What is required: Each line from the beginning of the entries below through the line that includes "Click the External Links arrow icon" must be returned exactly as given.

Material shown:
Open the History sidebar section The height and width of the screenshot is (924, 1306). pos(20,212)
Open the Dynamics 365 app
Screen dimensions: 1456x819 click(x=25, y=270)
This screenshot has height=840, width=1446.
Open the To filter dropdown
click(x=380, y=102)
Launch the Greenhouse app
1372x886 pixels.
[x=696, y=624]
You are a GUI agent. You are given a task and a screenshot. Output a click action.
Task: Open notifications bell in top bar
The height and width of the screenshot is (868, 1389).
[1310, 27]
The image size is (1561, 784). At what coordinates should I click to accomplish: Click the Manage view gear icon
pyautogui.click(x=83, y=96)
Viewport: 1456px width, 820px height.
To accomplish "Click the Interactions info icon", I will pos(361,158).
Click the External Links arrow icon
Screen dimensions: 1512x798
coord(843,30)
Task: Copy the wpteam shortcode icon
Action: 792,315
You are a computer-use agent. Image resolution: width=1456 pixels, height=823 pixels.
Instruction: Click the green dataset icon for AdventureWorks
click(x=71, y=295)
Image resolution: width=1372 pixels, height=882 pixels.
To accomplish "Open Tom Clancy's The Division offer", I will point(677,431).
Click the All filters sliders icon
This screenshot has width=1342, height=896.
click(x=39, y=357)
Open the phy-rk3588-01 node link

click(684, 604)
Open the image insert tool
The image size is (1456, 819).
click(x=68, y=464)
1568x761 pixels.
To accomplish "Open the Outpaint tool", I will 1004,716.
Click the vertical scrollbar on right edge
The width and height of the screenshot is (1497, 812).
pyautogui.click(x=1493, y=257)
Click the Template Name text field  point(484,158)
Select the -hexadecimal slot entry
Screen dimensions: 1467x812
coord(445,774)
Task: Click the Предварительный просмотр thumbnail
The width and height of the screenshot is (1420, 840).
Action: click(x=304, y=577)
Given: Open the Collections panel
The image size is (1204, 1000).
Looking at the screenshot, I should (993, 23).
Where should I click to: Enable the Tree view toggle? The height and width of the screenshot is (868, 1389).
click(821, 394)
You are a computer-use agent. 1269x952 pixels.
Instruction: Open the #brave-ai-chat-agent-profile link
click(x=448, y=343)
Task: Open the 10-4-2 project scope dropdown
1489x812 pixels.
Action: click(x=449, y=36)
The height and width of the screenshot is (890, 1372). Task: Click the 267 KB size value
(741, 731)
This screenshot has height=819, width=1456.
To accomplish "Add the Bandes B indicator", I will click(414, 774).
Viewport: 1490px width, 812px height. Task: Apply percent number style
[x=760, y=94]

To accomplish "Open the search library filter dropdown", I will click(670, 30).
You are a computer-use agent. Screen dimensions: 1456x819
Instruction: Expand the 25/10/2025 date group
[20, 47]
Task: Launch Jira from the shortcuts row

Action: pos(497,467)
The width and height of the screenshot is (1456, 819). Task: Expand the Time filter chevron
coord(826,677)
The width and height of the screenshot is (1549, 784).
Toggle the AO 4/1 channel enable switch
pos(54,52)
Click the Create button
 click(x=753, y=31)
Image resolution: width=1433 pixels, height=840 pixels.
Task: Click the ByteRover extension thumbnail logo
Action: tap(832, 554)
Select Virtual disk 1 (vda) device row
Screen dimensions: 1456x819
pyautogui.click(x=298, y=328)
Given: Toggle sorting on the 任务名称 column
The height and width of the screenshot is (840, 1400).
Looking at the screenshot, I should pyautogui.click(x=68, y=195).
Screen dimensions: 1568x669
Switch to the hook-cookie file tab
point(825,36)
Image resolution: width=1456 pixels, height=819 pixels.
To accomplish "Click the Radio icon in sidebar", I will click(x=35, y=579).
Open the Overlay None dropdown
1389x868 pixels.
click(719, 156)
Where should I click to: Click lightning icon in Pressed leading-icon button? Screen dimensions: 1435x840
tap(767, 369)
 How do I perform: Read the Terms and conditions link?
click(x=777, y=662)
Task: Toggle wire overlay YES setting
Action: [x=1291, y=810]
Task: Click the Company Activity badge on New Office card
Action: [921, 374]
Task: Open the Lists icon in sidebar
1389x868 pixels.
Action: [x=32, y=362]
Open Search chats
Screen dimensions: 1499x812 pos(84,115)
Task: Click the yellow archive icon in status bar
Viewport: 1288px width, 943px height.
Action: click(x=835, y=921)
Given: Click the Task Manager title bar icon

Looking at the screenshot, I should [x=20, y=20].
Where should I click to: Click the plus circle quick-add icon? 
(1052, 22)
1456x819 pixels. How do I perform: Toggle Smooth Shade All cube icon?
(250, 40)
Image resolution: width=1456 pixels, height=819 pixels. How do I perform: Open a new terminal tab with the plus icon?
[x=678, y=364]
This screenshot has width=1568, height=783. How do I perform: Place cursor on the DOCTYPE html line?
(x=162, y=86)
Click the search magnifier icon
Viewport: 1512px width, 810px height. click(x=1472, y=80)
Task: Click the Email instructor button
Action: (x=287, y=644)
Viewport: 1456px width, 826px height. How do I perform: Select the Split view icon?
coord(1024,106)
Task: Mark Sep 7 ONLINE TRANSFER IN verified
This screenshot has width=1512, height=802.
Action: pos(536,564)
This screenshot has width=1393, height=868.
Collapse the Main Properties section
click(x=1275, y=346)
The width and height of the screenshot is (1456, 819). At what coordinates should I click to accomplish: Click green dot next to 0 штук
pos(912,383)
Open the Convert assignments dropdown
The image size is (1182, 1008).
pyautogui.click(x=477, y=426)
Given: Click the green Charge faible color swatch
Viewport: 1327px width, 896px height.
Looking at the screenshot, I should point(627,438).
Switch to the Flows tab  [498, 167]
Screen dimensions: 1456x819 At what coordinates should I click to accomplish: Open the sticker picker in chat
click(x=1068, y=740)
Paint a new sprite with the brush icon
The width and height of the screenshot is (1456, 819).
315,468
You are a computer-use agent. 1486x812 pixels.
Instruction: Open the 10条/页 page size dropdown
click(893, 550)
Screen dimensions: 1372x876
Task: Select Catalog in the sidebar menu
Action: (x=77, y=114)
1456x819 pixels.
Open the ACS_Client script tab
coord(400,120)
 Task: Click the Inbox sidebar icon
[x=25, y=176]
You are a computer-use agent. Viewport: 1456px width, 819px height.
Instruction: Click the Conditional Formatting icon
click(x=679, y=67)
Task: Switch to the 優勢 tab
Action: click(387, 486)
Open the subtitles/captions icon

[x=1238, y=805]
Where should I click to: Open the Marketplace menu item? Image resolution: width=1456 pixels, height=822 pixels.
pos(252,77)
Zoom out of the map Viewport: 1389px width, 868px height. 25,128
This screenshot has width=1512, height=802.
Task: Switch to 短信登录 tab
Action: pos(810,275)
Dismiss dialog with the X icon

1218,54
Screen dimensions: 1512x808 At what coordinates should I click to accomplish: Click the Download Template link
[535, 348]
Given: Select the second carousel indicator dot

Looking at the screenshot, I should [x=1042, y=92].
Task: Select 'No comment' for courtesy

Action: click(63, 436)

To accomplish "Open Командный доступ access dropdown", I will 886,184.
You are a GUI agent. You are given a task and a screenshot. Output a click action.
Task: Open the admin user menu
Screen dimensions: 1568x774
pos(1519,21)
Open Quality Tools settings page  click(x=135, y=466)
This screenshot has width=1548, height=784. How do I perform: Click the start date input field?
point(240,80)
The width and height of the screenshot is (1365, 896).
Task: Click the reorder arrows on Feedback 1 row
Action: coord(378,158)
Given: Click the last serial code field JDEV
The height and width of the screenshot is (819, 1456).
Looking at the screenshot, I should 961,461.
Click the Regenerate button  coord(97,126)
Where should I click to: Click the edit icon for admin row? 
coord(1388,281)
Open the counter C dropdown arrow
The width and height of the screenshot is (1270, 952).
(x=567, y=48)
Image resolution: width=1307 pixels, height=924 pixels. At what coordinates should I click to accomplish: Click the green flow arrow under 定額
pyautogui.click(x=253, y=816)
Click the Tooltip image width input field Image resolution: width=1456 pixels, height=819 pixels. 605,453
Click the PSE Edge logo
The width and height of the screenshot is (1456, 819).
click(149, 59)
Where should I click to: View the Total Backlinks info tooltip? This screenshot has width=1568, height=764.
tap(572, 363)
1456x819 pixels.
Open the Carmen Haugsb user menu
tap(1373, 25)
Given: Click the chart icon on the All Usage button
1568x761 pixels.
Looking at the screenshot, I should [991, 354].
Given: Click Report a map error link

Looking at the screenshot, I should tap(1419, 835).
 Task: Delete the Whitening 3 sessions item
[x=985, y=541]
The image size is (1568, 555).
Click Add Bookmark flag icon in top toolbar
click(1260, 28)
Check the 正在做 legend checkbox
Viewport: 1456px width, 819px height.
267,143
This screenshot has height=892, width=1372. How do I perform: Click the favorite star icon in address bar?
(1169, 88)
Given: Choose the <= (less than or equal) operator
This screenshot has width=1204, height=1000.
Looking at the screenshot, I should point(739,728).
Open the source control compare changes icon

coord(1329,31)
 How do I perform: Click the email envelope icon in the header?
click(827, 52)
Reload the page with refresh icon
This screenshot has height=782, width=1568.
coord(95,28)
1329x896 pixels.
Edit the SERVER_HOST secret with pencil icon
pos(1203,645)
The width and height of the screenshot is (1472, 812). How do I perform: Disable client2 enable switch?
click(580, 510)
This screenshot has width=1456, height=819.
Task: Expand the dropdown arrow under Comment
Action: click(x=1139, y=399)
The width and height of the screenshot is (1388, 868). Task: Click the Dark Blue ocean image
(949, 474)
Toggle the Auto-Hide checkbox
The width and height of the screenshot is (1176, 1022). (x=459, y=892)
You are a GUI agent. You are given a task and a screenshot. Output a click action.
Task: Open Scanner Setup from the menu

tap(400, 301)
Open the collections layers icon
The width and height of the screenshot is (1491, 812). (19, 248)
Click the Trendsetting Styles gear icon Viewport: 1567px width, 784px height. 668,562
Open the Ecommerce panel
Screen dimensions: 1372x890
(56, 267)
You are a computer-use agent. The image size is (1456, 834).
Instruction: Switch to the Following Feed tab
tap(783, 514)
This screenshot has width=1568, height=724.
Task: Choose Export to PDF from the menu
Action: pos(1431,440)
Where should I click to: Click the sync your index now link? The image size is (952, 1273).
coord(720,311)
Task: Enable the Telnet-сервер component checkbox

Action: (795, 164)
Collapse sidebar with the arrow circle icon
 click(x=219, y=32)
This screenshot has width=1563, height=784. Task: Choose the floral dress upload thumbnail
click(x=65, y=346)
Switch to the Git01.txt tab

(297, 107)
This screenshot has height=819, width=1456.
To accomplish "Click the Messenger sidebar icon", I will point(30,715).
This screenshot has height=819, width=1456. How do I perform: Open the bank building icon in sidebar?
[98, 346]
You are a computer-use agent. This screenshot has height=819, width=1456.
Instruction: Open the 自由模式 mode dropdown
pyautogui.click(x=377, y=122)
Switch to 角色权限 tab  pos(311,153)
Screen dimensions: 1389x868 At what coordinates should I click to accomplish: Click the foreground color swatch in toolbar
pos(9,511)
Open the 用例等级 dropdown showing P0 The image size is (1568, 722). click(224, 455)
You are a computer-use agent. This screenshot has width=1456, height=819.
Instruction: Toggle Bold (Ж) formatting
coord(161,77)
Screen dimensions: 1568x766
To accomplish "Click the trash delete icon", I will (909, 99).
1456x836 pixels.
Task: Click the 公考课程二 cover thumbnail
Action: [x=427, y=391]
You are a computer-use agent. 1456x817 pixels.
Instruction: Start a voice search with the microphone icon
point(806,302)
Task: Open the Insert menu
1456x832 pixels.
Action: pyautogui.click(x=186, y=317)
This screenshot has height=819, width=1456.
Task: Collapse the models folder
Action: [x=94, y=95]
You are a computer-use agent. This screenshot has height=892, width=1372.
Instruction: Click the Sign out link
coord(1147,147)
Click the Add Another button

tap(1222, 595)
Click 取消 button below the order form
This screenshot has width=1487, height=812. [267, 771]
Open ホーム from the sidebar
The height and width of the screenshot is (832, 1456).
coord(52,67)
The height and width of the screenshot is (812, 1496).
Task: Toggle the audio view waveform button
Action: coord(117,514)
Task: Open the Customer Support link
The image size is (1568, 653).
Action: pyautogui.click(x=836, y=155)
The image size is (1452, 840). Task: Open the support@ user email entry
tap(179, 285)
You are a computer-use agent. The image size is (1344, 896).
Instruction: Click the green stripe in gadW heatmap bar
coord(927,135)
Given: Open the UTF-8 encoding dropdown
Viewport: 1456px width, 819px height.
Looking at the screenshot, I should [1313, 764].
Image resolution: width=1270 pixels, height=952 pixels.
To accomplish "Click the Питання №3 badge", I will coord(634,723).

The completed task:
Open the History sidebar section The height and width of the screenshot is (924, 1306). pos(20,212)
Open the Dynamics 365 app
Screen dimensions: 1456x819 click(x=25, y=270)
This screenshot has height=840, width=1446.
Open the To filter dropdown
click(x=380, y=102)
Launch the Greenhouse app
1372x886 pixels.
[x=696, y=624]
You are a GUI agent. You are given a task and a screenshot. Output a click action.
Task: Open notifications bell in top bar
The height and width of the screenshot is (868, 1389).
[1310, 27]
The image size is (1561, 784). At what coordinates should I click to accomplish: Click the Manage view gear icon
pyautogui.click(x=83, y=96)
Viewport: 1456px width, 820px height.
To accomplish "Click the Interactions info icon", I will pos(361,158).
Click the External Links arrow icon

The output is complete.